If you shoot the competitors and reject questions and dissent, then you win. Good job, IBM !

[–] lemmydividebyzero@reddthat.com 4 points 2 days ago (1 children)

Didn't expect this topic to still be that controversial... Maybe I'm too young to know, but how was IBM involved?

[–] Paradox@lemdro.id 6 points 1 day ago

Ibm owns red hat

[–] flying_sheep@lemmy.ml 1 points 1 day ago (1 children)

Here we go again with the conspiracy bullshit

[–] badgermurphy@lemmy.world 1 points 15 hours ago (1 children)

Its not, though. The chain of events is well documented, with much of the original correspondence still there to read and evaluate for yourself. Its arguably not a conspiracy, either, since it was perpetrated by a single entity.

Their motivations for doing it are the subject of a lot of speculation, some of it pretty wild, but the facts that they did do it and how it was done are public record.

[–] flying_sheep@lemmy.ml 0 points 13 hours ago* (last edited 12 hours ago) (1 children)

No, see the reasoning why distros switched, e.g. Debian or Arch. TL;DR: technical merit, no good alternatives existed at the time, as evidence by how the Arch maintainer paraphrased the average systemd critic:

I think there might be this other project that possibly is doing something similar. I don't really know anything about it, but I'm pretty sure it is better than systemd.

Would the landscape be more diverse if other people would have built someone when Poettering first announced systemd? Probably! Did anyone do it? No! OpenRC wasn't a fully fledged alternative back then, Upstart had fundamental design flaws.

But does anyone regret adopting systemd? Also no! Everybody is happy. It's robust, it works, it makes admin lives easier. Users no longer have to deal with zombies, slow boots, and unnecessary services running.
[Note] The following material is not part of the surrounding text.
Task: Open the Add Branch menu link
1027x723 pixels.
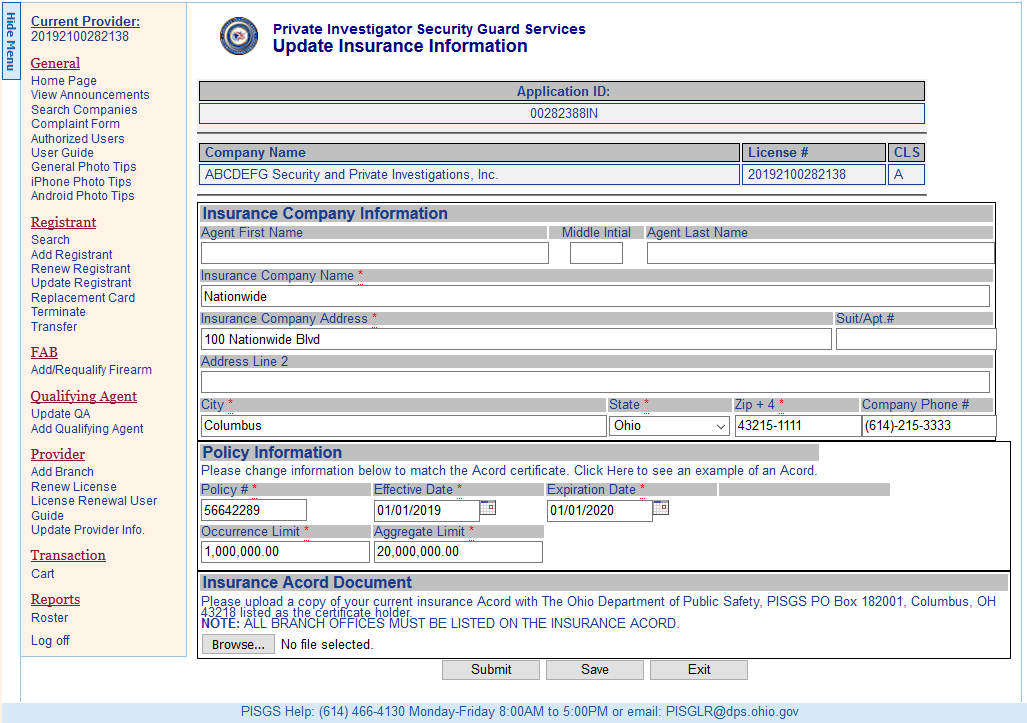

[–] badgermurphy@lemmy.world 1 points 4 hours ago

Bro I'm not making a single claim about the merits or flaws of systemd. I'm talking about the huge infighting and strong arming that went on back when it came out. I had an LTS server back then and just had my popcorn out to watch, since I don't have the programming expertise to weigh the pros and cons of init systems at a philosophical level.